Why You Should Consider Commercially Supported Open Source
While open source technologies such as Linux and Apache are making inroads into larger companies, the thought of using open source technologies in a production environment will still cause most CIOs to lose sleep. Add to that the thought of using open source in the context of the Cloud and that poor CIO many never sleep another wink! The combination of open source with the Cloud is simply too risky for most enterprise CIOs today.
Walking without a tightrope and using ‘free’ unsupported open source tools as a basis for your Cloud is simply not an option for most enterprise CIOs. Most certainly there are benefits to using open source technologies for Cloud enablement. Technologies from the open source world tend to advance at a quicker pace than their commercial counterparts. Open source technologies tend to be robust, benefitting from the creative efforts of a large community of developers. Yet all benefits aside, the use of unsupported open source technologies in anything but the most experimental development environment is risky business and frowned upon in the enterprise. In fact many organizations have policies that strictly prohibit the use of unsupported open source technologies of any kind.
At the other end of the spectrum are the large ‘big iron’ vendors such as HP, IBM and their commercial Cloud offerings. These vendors have capitalized on the CIO’s open source fear, and their uncertainty and doubt surrounding the Cloud for a number of years. They’ll use every opportunity to reinforce a CIOs concerns around the use of open source technology, and have built a very convin
cing business case that that CIOs have no other option but to us their commercially developed, commercially supported technology platform for Cloud enablement. It’s safe. It’s stable. There’s a throat to choke when something goes wrong.
But the proprietary, commercial route also has its disadvantages. By hooking their IT wagon to a large enterprise vendor, the CIO is locking the business into a restrictive vendor relationship, slower technical advancement (as compared with the pace of open source advancement) a closed product roadmap, and is at the mercy of costly annual maintenance agreements.

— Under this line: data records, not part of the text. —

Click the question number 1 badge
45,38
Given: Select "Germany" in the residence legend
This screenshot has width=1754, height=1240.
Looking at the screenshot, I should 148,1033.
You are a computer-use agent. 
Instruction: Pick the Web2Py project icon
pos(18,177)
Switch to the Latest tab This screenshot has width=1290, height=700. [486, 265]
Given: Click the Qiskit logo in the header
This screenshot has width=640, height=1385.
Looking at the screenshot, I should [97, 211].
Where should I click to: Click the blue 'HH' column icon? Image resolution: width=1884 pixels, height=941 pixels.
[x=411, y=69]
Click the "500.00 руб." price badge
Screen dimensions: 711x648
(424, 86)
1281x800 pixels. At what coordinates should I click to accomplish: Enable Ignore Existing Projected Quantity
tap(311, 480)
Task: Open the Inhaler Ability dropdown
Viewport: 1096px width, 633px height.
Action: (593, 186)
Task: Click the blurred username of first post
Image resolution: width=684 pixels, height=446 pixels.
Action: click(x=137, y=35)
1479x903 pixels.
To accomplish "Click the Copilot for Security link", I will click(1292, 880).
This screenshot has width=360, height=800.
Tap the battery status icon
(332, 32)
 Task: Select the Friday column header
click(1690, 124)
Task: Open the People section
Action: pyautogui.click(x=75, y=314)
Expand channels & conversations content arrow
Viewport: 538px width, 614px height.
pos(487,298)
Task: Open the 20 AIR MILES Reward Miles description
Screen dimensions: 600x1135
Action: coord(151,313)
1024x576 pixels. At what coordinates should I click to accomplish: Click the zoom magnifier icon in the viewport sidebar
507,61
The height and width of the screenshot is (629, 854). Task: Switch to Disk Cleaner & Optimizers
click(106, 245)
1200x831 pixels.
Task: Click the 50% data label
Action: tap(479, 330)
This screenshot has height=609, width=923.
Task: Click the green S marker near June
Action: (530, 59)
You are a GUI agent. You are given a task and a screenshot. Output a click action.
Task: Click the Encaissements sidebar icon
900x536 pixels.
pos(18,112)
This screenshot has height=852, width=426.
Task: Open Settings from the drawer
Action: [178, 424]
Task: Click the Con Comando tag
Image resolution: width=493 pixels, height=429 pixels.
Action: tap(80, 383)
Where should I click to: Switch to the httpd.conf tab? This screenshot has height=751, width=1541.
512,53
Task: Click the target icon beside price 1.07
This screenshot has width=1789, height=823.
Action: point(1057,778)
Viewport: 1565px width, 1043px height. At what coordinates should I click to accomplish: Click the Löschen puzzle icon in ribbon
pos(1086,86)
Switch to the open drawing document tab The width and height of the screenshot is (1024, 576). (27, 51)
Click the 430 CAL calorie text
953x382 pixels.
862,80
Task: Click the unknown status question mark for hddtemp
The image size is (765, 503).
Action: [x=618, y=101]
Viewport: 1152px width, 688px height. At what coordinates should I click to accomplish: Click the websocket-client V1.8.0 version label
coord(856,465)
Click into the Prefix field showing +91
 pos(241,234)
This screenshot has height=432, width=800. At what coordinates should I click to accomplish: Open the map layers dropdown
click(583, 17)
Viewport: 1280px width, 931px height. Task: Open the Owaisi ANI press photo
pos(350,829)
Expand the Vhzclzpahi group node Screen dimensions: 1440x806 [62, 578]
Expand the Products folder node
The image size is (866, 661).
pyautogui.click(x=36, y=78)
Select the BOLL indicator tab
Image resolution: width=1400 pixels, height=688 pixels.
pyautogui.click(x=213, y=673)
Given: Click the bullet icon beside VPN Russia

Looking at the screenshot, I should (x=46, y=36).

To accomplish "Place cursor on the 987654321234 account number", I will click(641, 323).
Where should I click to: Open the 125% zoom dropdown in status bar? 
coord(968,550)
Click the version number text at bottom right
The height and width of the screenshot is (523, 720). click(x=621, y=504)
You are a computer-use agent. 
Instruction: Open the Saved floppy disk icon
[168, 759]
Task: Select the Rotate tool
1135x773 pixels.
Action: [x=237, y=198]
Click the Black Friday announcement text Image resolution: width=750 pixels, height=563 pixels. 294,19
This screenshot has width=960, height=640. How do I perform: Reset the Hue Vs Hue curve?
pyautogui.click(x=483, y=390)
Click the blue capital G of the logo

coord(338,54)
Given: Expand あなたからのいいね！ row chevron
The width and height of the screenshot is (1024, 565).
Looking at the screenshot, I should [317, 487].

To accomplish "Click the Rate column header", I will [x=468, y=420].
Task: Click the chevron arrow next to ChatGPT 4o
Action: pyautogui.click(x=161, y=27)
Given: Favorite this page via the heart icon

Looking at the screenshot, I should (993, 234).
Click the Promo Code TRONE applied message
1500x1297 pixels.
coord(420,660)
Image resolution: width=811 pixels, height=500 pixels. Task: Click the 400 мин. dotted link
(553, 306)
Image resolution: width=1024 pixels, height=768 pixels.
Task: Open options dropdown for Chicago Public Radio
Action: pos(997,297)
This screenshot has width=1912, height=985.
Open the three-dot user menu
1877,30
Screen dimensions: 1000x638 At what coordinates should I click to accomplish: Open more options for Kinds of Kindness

But there is a third option — commercially supported open source. In our opinion this option offers CIOs the best of both worlds. On the one end of the spectrum, the business gets to benefit from all the best that is open source. The technology is readily accessible. They can take advantage of open source’s constant technical advancement. They also gain from the collective knowledge and expertise of a worldwide development community – and its force of continued innovation.
On the other end of the spectrum, the commercial support of open source technologies that is provided by solution providers such CloudOps, allows CIOs to match item for item all the benefits claimed by a large enterprise technology vendor. They can move forward with a solution that is stable, fully supported 24X7, and provided as a managed service if required. This approach allows for the best balance between innovation and stability and at a price point that is highly palatable to even the most budget-sensitive CIO.